Nach den ersten Diskussionen über "Kriegsneurosen" und "Kriegszitterer", über den "Granaten-Schock" (Shell-shock) durch den Ersten Weltkrieg, schuf Kardiner (1941) unter dem Eindruck der Zusammenbrüche von Soldaten im Zweiten Weltkrieg den Begriff der "Physioneurose", um den gleichzeitig körperlichen wie seelischen, chronischen Beeinträchtigungsprozess nach Trauma zu umschreiben. Damit begann im Grunde die moderne Psychotraumatologie. Diese beschäftigt sich damit, dass reale Extremstress-Erfahrungen sich auch im Gehirn und den Stoffwechsel-Mustern abbilden, dass zahlreiche psychosomatische Störungen und Erkrankungen daraufhin ebenso entstehen können wie Beeinträchtigungen bei Konzentration, Leistungsvermögen und Gefühlsregulation, und dass schließlich das Beziehungsgeschehen ebenso Schaden nehmen kann wie grundlegende Lebenseinstellungen der Betroffenen hinsichtlich des Sinns ihres Lebens und ihrer Spiritualität.
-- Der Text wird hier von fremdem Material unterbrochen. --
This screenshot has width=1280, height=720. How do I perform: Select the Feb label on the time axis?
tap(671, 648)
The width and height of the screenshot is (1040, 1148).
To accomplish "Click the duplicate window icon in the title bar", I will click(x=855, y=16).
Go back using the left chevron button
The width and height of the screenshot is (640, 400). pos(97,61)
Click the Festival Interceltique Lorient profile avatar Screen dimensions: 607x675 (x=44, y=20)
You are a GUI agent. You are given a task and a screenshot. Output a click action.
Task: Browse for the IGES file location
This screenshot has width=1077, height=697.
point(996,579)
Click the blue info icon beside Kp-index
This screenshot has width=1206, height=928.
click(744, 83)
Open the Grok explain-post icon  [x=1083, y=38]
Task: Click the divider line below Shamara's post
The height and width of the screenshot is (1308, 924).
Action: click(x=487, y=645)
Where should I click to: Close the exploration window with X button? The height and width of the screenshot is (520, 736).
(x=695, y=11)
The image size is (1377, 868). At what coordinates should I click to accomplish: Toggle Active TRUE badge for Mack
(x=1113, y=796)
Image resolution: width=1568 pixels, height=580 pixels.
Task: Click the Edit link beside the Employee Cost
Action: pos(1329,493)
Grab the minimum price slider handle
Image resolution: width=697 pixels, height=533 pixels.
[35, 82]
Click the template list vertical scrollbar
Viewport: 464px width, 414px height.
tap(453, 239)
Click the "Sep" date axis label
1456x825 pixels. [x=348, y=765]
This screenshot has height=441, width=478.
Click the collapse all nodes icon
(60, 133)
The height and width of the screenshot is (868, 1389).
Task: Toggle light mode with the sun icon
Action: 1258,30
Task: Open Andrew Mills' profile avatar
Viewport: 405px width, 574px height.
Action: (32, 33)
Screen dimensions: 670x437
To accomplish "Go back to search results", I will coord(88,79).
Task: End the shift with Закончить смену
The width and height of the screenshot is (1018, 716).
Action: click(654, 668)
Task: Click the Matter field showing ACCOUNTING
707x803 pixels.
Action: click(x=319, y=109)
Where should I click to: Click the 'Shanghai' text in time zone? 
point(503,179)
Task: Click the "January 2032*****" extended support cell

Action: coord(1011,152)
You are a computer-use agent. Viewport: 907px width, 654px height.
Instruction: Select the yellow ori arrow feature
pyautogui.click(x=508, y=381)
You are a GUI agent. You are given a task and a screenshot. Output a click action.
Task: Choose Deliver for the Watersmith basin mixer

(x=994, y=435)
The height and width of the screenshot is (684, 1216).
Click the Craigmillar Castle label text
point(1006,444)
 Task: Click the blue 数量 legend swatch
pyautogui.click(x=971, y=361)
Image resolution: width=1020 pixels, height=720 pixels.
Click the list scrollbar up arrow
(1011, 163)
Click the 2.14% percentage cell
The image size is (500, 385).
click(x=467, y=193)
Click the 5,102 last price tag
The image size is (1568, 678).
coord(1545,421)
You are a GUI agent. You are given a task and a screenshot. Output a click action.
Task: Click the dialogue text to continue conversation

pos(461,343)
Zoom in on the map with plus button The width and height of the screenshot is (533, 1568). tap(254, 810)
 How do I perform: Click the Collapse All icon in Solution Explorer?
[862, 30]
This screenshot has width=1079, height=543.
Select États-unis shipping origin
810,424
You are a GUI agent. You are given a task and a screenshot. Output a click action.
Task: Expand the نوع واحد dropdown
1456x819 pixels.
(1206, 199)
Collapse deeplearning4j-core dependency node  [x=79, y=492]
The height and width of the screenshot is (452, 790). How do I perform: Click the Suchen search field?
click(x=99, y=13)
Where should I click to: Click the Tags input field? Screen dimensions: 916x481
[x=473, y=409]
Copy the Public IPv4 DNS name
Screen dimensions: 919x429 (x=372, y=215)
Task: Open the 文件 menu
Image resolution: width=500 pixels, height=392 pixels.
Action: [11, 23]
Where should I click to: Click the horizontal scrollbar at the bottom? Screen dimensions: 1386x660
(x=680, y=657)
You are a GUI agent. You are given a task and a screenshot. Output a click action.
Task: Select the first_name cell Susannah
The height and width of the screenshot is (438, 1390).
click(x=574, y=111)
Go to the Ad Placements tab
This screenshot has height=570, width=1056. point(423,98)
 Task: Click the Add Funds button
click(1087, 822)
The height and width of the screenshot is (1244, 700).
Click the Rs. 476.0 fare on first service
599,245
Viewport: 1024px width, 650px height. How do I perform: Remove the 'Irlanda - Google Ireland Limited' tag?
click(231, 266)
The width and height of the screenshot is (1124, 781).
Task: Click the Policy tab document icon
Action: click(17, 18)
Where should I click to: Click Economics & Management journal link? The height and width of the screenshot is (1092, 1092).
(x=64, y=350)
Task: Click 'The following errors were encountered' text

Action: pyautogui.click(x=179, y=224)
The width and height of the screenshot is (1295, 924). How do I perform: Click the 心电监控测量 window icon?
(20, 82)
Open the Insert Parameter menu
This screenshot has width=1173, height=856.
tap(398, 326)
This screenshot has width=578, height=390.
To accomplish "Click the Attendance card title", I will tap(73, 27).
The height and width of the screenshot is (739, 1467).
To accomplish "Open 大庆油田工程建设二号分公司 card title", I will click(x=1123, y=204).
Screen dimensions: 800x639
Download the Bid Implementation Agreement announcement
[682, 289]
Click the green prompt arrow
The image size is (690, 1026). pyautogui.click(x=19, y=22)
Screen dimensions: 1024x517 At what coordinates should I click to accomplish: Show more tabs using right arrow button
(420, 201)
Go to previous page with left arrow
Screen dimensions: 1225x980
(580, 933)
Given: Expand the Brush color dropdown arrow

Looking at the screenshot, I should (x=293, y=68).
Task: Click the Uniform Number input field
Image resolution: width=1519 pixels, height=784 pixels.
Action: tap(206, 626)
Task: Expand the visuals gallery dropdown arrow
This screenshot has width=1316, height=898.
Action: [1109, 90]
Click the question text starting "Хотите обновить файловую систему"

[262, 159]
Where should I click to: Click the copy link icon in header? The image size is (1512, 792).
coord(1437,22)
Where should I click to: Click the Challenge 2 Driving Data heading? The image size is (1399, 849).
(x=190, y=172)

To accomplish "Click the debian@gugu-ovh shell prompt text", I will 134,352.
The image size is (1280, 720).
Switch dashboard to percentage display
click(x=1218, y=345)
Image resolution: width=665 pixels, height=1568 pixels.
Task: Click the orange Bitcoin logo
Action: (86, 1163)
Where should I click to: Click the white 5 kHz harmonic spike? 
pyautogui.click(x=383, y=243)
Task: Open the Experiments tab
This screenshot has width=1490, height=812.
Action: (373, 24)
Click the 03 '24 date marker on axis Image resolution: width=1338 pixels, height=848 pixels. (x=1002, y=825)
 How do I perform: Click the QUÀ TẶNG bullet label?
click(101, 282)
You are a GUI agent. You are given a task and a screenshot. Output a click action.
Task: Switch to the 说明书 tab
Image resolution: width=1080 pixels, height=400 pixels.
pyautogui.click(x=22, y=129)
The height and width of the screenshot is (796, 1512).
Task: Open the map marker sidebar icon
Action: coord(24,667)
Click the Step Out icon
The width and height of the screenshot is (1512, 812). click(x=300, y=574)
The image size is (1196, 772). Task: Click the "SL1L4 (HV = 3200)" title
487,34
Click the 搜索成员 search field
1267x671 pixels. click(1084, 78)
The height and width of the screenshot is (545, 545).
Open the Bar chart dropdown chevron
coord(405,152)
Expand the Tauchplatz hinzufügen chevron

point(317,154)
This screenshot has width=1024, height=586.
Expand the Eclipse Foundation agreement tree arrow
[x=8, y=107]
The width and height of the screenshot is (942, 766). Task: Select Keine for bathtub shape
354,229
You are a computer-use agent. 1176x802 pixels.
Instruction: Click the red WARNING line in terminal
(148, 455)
Untersucht wurde dies besonders bei Überlebenden von Realtraumata, welche nicht angezweifelt werden konnten: Kriege, Verfolgung, KZ-Haft und Folter zum Beispiel. In Bezug auf innerfamiliäre Traumata war es vor allem die Frauenbewegung, die auf das enorme Ausmaß an Misshandlungen, auch sexueller Gewalt, gegen Kinder und Frauen hingewiesen hat. Niemals unwidersprochen, häufig sogar heftig in Frage gestellt und attackiert.
Judith Herman, die selbst aus der Frauenbewegung stammt und heute Professorin in Harvard ist, hat in ihren Publikationen immer wieder darauf hingewiesen, wie oft die Angehörigen sämtlicher Berufsgruppen, die mit den Überlebenden sexueller Gewalt arbeiten - RechtsanwältInnen - mitsamt den Opfern als unglaubwürig, hysterisch, übertreibend etc. dargestellt werden - nur weil sie Überlebende unterstützen, begleiten, über sie forschen etc. Ein Thema, das wieder auf die gesellschaftlichen Dimensionen und den Drang zur Verleugnung hinweist.